Uno straordinario Lorenzo Mark Finn è campione del mondo Under 23. Per il genovese, 18 anni appena, è il secondo titolo mondiale in carriera dopo quello tra gli juniores conquistato a Zurigo un anno fa. Quello di Finn è il primo oro per l’Italia ai Mondiali di ciclismo su strada di Kigali, in Ruanda. Ed è un oro pieno di futuro. Finn è il secondo di sempre dopo Matej Mohoric (2012 juniores, 2013 Under 23) a fare doppietta iridata in anni consecutivi in due categorie diverse. Nella crono era arrivato 4°, a 4” dal bronzo.
La corsa
L’impresa di Finn è nata ai -47, quando un primo attacco in compagnia di altri quattro corridori ha sgretolato un gruppo fino a quel momento tirato dai belgi per il fenomeno Jarno Widar. È Finn a fare la corsa e a forzare ancora una volta ai -32: a quel punto con l’azzurro è rimasto solamente lo svizzero Jan Huber. Infine l’assolo ai -6, sulla salita del Kigali Golf. Huber l’ha visto scappare via, imprendibile: arrivo solitario, a braccia alzate. “Mi facevano male le orecchie da quanta gente c’era. Sarà una settimana che non dimenticherò mai”. Sul traguardo ha fatto il gesto dell’arciere: centro perfetto. Huber è arrivato a 31”, bronzo per l’austriaco Schettl. Finn è il settimo italiano a vincere il Mondiale Under 23 dopo Figueras (1996), Basso (1998), Giordani (1999); Chicchi (2002), Battistella (2019) e Baroncini (2021).
Le prime parole
“Un’emozione incredibile, come l’anno scorso”. Così Lorenzo Finn dopo l’arrivo: “Voglio dedicare la vittoria alla mia ragazza Fabiana, questa è per lei”, ha aggiunto il giovane ciclista azzurro. “Il piano iniziale era quello di vedere cosa avrebbe fatto il Belgio – ha spiegato a Rai Sport -: la prima metà della corsa è stata molto controllata, quando poi abbiamo dato una sgasata sul pavè, si è fatta subito selezione. Siamo rimasti prima in sei, poi in quattro e poi in due con lo svizzero Huber. All’ultimo giro sono riuscito ad attaccare e a restare da solo e a regalarmi un’altra gioia incredibile”. Alla fine “mi facevano male le orecchie per il grande entusiasmo che sentivo sul rettilineo conclusivo.

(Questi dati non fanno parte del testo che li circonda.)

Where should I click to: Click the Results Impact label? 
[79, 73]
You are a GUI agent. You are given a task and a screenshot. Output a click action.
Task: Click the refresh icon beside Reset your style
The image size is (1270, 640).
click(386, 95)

Prima ho voluto sottolineare come questo sia il mio secondo mondiale consecutivo e poi ho festeggiato con il gesto della freccia diretta al bersaglio: ne avevo parlato ieri con Borgo, ci siamo promessi che se uno dei due avesse vinto, avrebbe celebrato il successo con questo gesto”, ha aggiunto Finn.
Chi è Finn
Lorenzo Finn è nato nel 2006 a Genova da padre inglese (di Sheffield) e mamma ligure e corre nella squadra di sviluppo della Red Bull-Bora Hansgrohe. In un’intervista lo scorso anno si raccontò così: “Da bambino ho praticato calcio e tennis per 7 anni, poi un problema al ginocchio legato alla crescita mi ha portato a pedalare. I primi giri alla domenica con papà Peter e mamma Chiara, entrambi ingegneri, poi sono arrivate le prime garette con la Bici Camogli. Ho iniziato a correre l’anno prima del covid. Alla prima gara ero totalmente inesperto, tanto che non mi ero portato nemmeno le spille da balia, non sapevo che servissero per mettersi il dorsale sulla schiena. Da esordiente ho faticato anche perché non mi allenavo molto, non ero ancora sviluppato e a quell’età c’è una grande disparità di fisici. Da allievo con la Nuova Ciclistica Arma-Team Ballerini ho ingranato e sono cominciati ad arrivare i risultati”.